A bit about our Solar setup

Published by admin on 21-Jan-2017 16:00 (981 reads)

Our personal story : ( the short version lol )

We began our venture into off grid Solar over 7 years ago now. We,when we began,only ran a tiny 640W system !! that’s right ! , less than one kilowatt! and to quickly answer any obvious question regarding how was our life living with that tiny system? , well , we can tell you that it sucked big time !!. I must admit that at the time many years ago,we did already understand quite a bit about life with solar from research we had done for a few years prior, but nothing could match or prepare us for the actual harsh reality of moving away from the grid and trying to live with ONLY 640W’s …. !

The moment we moved in with our little Solar system, one line of words became very common on a daily basis and bloody annoying for particularly myself. The loud yell from the house to me from Kerri ( my partner) rang out all to often !

” Steve!! , the powers gone out again !! ” yikes!, did I get sick of hearing that! .. lolol Our 640W was good for next to none of the things that on grid, we were used to doing. On a daily basis, turning the TV or computer on was a risk! , even hitting the lights was a hit and miss situation most evenings.

Now, again I must admit that we had a rather old battery set, that should have been swapped out at the start and turned into 6 boat anchors ! :- ) but we tried to get by for as long as we could with them . ( btw that was a big mistake! ) that I will elaborate on later in this article.

Moving quickly forward over the past 7 years, we now live with a really comfortable total of 4 KW and 1000amp battery bank made up of 12 2volt batteries.

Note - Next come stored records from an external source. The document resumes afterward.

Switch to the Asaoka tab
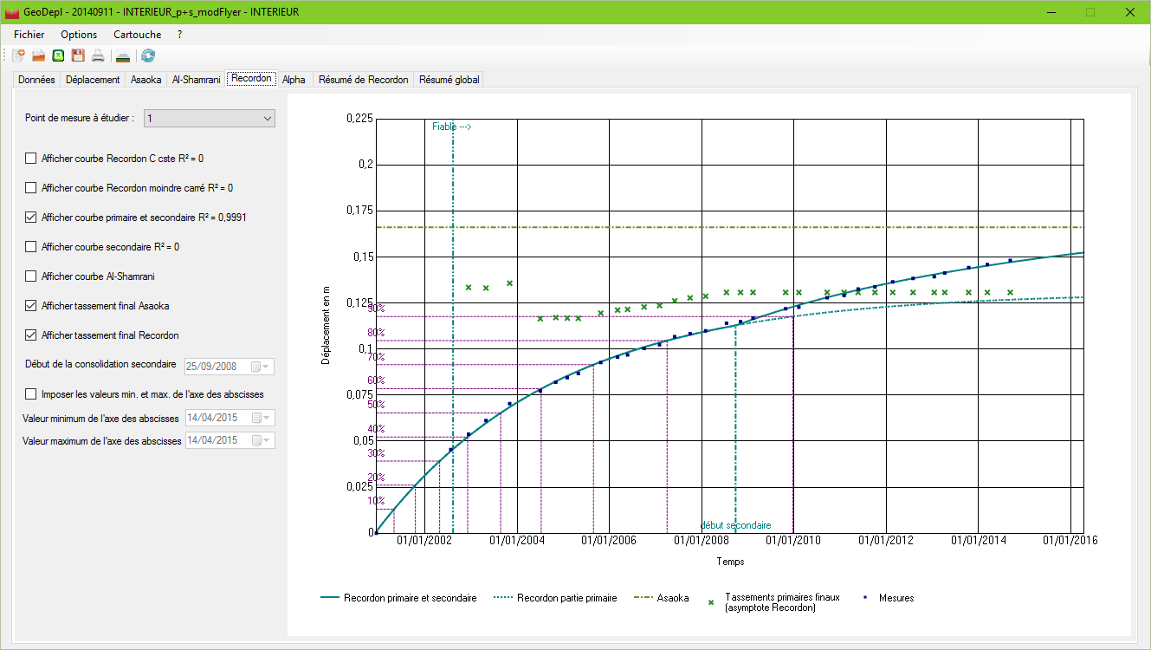 pyautogui.click(x=145, y=80)
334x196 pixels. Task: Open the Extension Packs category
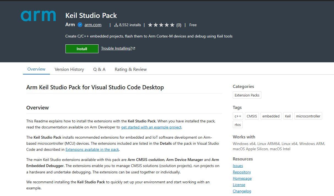pos(247,95)
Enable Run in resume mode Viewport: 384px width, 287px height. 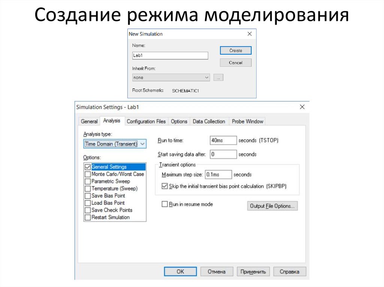tap(164, 204)
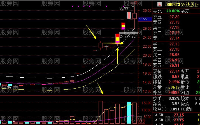Click the pink filled candlestick near 30.00
200x125 pixels.
[129, 15]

Our system is made up of 3kw @ 240volt ( through the inverter ) and 1kw @12volt ( I will explain why we use both later ) These days we run very close to what would be considered to be a very normal home,using all the mod cons and even a big arse cooler in summer ! , so life for us now after 7 years of lets say interesting power availability or capacity, is dam good :- )

A brief run down on our totally off grid power setup

I am not going to go on about our first tiny solar system , but I will show and explain our latest effort in this area of power supply.

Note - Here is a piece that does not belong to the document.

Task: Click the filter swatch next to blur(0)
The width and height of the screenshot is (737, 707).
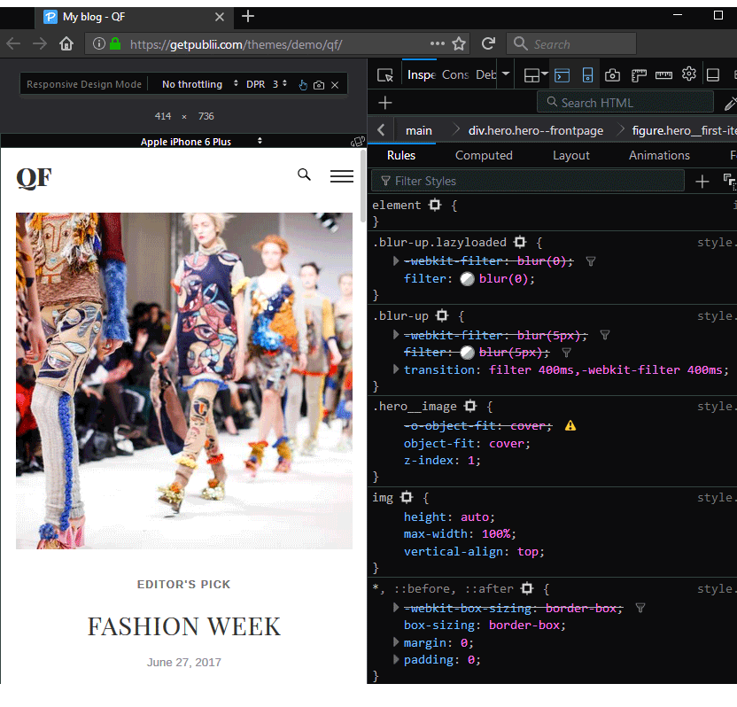Action: coord(467,278)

As I have mentioned , we now run a 3kw (which is by no means a huge ) 240V system along side all of our 4 separate 12 volt lighting setups .
This may sound strange, but until you have gone without power and light for a while , I suppose “redundancy” is not an issue you would be aware of.

What our system is made up of :

Solar panels
We have 12 X 300W Solar panels . The panels are Mono Crystal which are a little better than the older style Polly Crystal . They are wired up using std MC4 couplings to connect them in sets so that the end Voltage stays withing the limits of our solar Controller ..

The Solar controller
The Solar controller ( the smaller blue box in the pic ) , like all our main gear is Victron , a brand well known in the off grid Solar business .
The controller can handle up to 150V and 80 Amps which means as I said is why the panels have to be wired together to come up with figures that do not exceed that.

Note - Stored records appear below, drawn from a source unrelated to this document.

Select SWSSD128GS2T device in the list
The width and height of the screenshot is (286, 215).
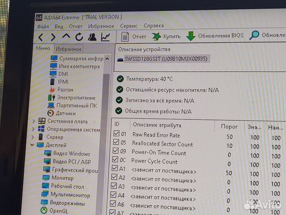pos(165,59)
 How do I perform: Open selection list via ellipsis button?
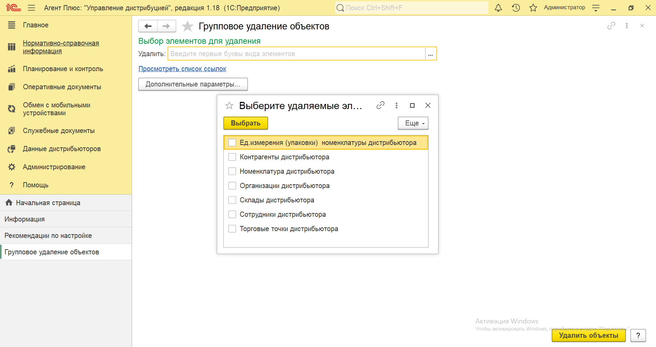431,54
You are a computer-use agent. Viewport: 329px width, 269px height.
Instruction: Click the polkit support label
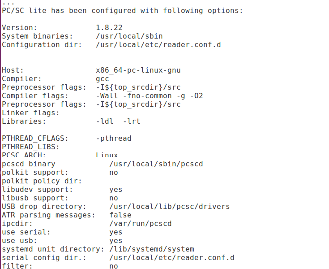[x=35, y=173]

This power from the panels goes through the Solar controller and is managed , to provide a power flow that matches the battery needs at any given time .
When the batteries are up on full charge these solar controllers throttle the rate of charge that flows to the batteries to prevent over charging . They will adjust the power flow on demand while the sun is providing power .

Our Batteries
Our Batteries are 12X 2V Gel mat 1000AH ,hooked up in series to gives us a constant 24V flow to the main Inverter.
This setup gives us a total battery bank capacity of a 1000AH at 24V .
This sounds like allot , but remembering that any lead acid battery should not be discharged deeper than around 30% we really have 300AH usable once the sun has gone down..

To measure this in battery power another way that is used by many is to multiply the voltage produced by the AH of the bank , giving us a 24,000W (24KW) bank , or 6KW usable when they are at full ..
6KW use available per day is still quite good as a storage system goes ,but we still use quite a bit of restraint or common sense in winter especially , with min disruption.
There are many things that this means as far as use goes , but that I will refrain from writing a small book on here now ..

These batteries are quite commonly used in Solar applications and as the are sealed , they require no maintenance which is good and bad if they have an issue ? They are the type of battery that once dead , they are dead and need to be replaced, which we have not had to do as yet .

The Inverter
The Inverter ( the larger blue box in the pic ) as mentioned is also Victron 24V gear 3KW capacity with an 80AH charger built in and what it does is takes our 24V and converts it into 240V for normal use of most appliances. The Inverter is Pure Sin wave in nature, so the power it produces is very clean and suited to modern appliances .
These Inverters have a few functions apart from converting the power . It also monitors current levels and keeps an eye on power levels as far as low and high input Voltages goes, meaning it is a monitor as well . The other job that the Inverter does as I briefly mentioned in the description , is that when incoming voltages get low for what ever reason , it has a built in battery charger that kicks in when any external Generator is added to the system . These Inverters can be set to switch a good generator on automatically if needed, but ours is set to be manual

The main power board
The board in the picture is one we had made up as a unit ready to connect , which was convenient at the time for us .
It has all the Victron gear on it as well as a few other things that are required to run a good solar setup. .
The board has a main Solar breaker switch to isolate the panels incoming power if need be , it has a large main battery shut off with special power handling capacity to isolate the battery bank if needed . It has a std circuit breaker box to hook your house into in a normal manner and it also has a little round battery monitor that is used for a quick look at where things like power in , power out, voltages and AH levels and battery state of charge ( how full the bank is )
We have as seen in the pic of the board , a std caravan style plug in for our generator to use as input when needed .
All this adds up to a nice clean basic 3KW only Solar power setup that does exactly what we need and it did not cost a small fortune. Total for all mentioned in a DIY install was just under $8000.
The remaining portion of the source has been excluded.